Saturday Night as Sacred Space: The Invitation in "What's On Tonight"

"What's On Tonight" by Montell Jordan belongs to a long and richly populated tradition in R&B and soul: the Friday or Saturday night song, the record that invites its listener into an imagined evening of relaxation, connection, and romantic possibility. The question embedded in the title is simultaneously literal (what is on television tonight?) and rhetorical (what might happen between us tonight?), and the song's pleasure comes from the way it inhabits both meanings at once without resolving the ambiguity.

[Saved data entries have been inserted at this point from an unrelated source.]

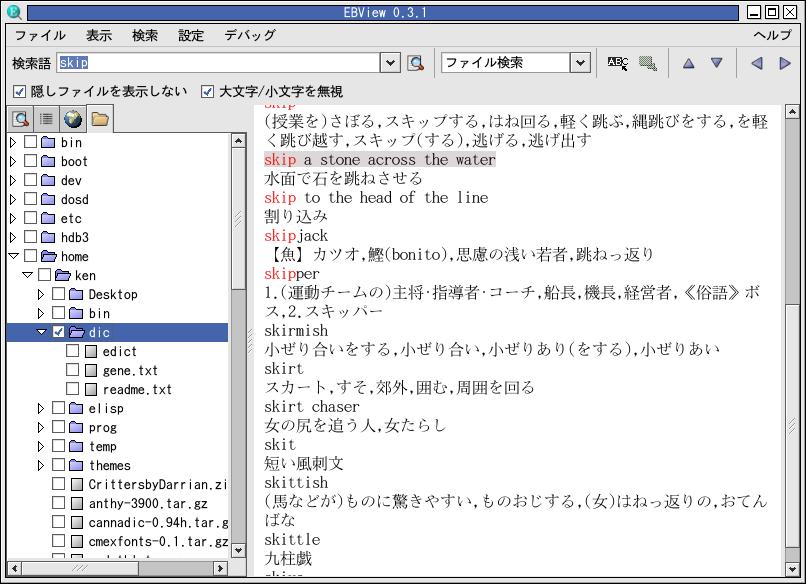Click the ABC word-selection toolbar icon

coord(618,63)
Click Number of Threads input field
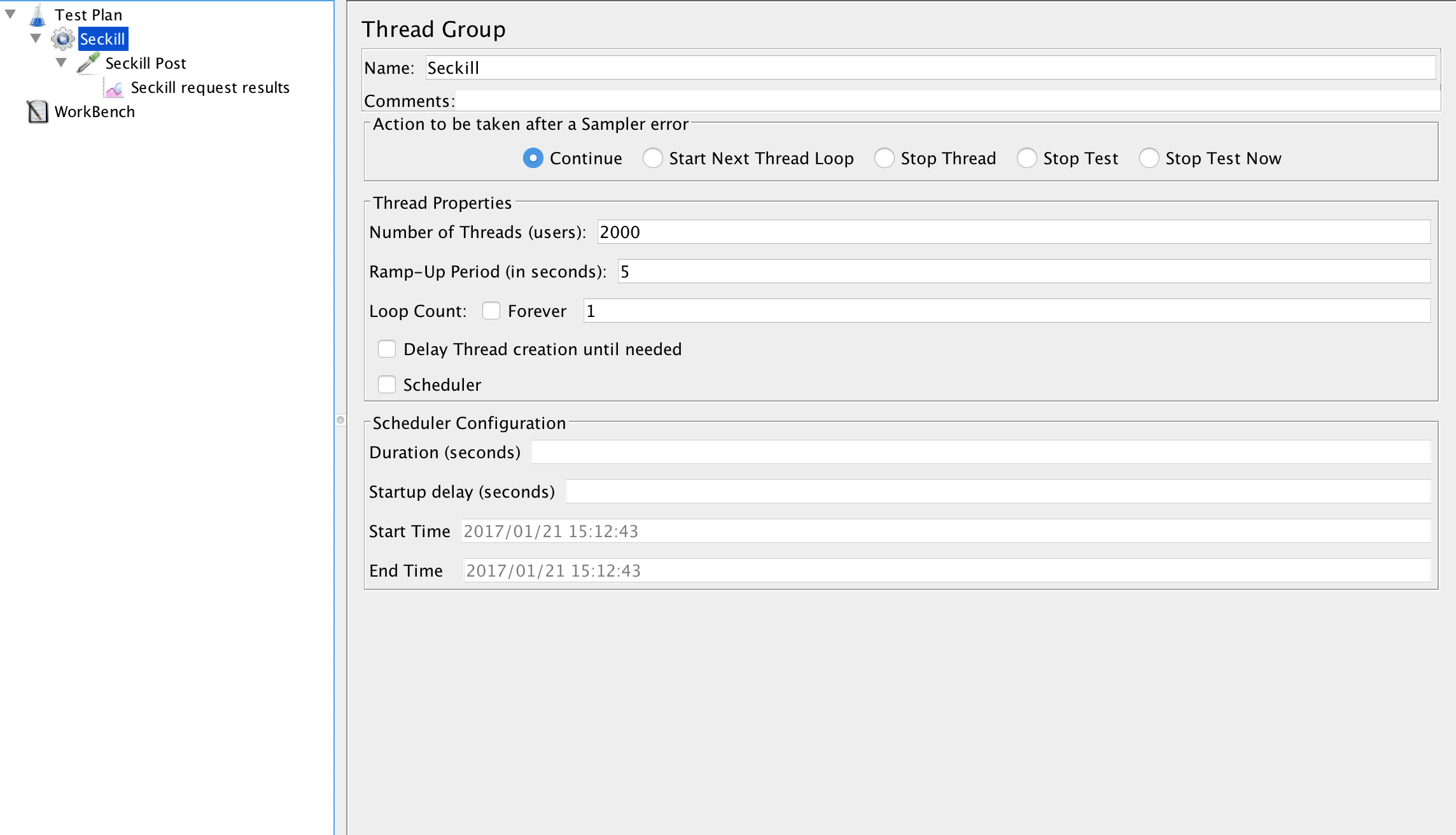The image size is (1456, 835). pos(1014,232)
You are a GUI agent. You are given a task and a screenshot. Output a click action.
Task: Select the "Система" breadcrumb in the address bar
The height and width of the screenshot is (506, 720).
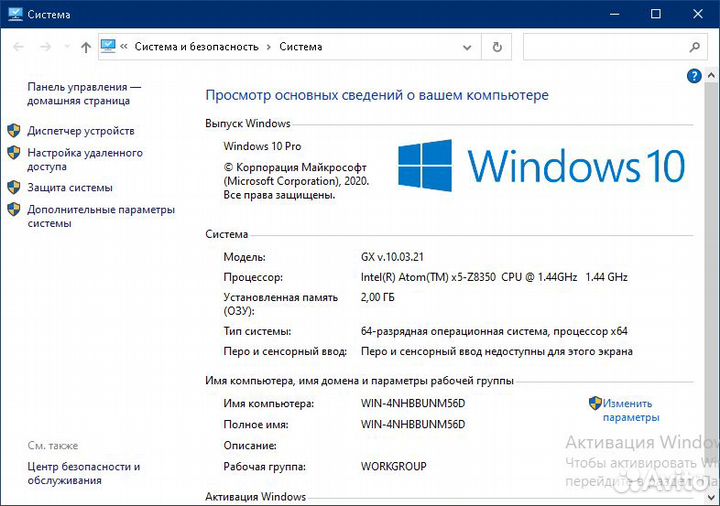(x=300, y=46)
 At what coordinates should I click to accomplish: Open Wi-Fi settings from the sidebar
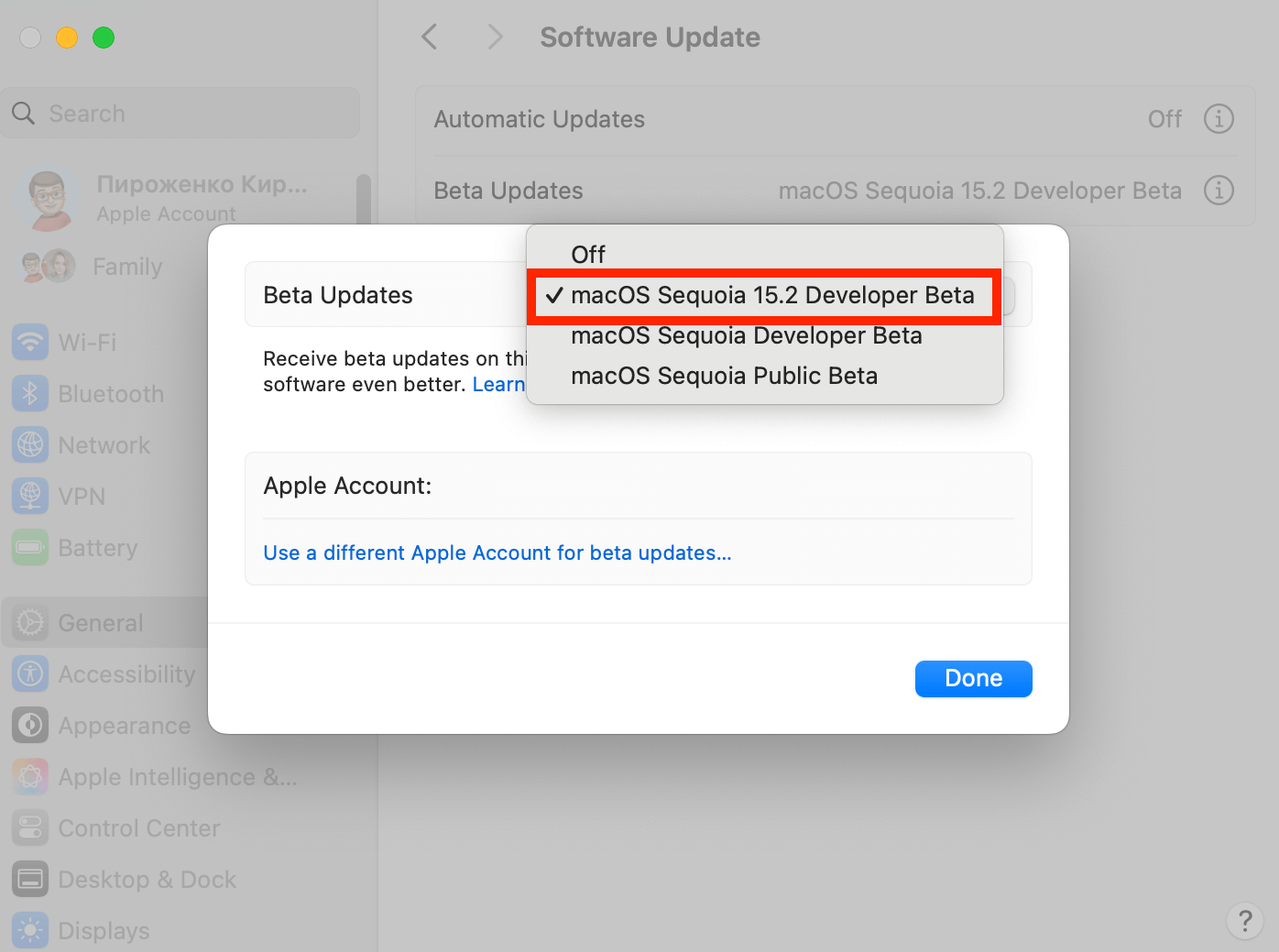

The domestic setting that the lyric evokes is significant. Unlike the club-oriented R&B that dominated much of the mid-1990s commercial landscape, "What's On Tonight" places its romantic scenario in a private space, at home, on the couch, with the television as a backdrop rather than a destination. This domesticity was central to the appeal of Jordan's work: he was an artist who specialized in making intimacy feel accessible rather than aspirational, in suggesting that the most meaningful romantic experiences happen not in spectacular settings but in ordinary ones. The everydayness of the setting was the point.

Jordan's vocal approach on the track reinforces this quality of relaxed intimacy. His baritone is conversational rather than demonstrative, suggesting a confidence that does not need to perform itself. The tonal ease of his delivery communicates that the evening he is describing is not a special event to be achieved through effort but a natural state of being with the person he loves. This casual authority was one of the things that distinguished Jordan from contemporaries who pursued a more theatrical approach to R&B performance.

The song also participates in a tradition of using entertainment media (the television, the movie, the record) as a romantic context. The question "what's on tonight" is an invitation to share not just physical space but attention, to be together in the experience of watching and listening. This is a specifically late-twentieth-century romantic framing, in which the media landscape of cable television and home entertainment systems had become part of the texture of everyday intimacy. Choosing what to watch together was itself a form of togetherness.

There is also a strand of humor running through the song's premise that is easy to miss in the context of its smooth production. The idea of spending a romantic evening negotiating what to watch on television is inherently comic, a form of intimacy so mundane that only people who are genuinely comfortable with each other can find it satisfying. Jordan plays this straight, without irony, which is what makes it work: the mundane is elevated rather than deflated by his evident sincerity.

Taken together, "What's On Tonight" is a song about the romance of the ordinary, the idea that the most profound expressions of love are not necessarily the grandest ones but the most consistently present ones. An evening on the couch watching whatever is on television, with the right person, is its own form of abundance, and the song makes that argument with warmth, humor, and genuine conviction.